COTANGENT – By Daphne Cardillo
If not for the centennial year celebration of the Philippine Independence, I won’t be able to read Agoncillo’s book “History of the Filipino People” chapter by chapter in a chronological manner. I did not even finish the whole book; just three straight chapters on Bonifacio, the Katipunan, and the Revolution. And I consider it a great achievement in my life.
That history book I’ve been setting aside for reading and serious study many years back in college. But every time I pick the book I only manage to cover a page or two then put it back again. The facts and figures come across as meaningless. There’s nothing gripping. I could not make a connection or rather I cannot put myself into the series of events.
What is annoying in this experience is that I’ve been reading biographies and histories of other people and places and learned and understood about them. But I cannot seem to identify and relate to my own national history.

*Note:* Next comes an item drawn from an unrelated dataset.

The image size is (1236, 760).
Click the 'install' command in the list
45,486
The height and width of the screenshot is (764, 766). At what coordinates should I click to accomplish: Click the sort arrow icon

There is this difficulty in acquiring a sense of the past, even after my exposure to the student movement, the theater, and the state university.
I’ve been thinking what about those who consider history as mere subject in the elementary and high school years plus a few units in college, or those who barely spent time in school, or those who get glued on televisions, computers, compact discs, cell phones and other modern communication equipment. They are unmindful of the past.
Indeed, we have a vague recollection of the past. We lack knowledge of the past, enough to make us feel over a hundred years independent and free. We lack rooting.
The little sense of history I acquired I owe it to my mother. She is one person who has a strong attachment to the past, often discrediting the present. Since I was a child, I’ve been indoctrinated with tales of our family history, the war years, and the life and death of personages in our locality. I say indoctrinated because the tales were not only told in an entertaining manner but with an authoritative tone and a subtle imposition to identify and continue the past. This includes the mastery of her mother’s cooking, to follow her father’s sense of foresight, the commitment to keep the local church alive, to oversee the land, to help those in need, among others.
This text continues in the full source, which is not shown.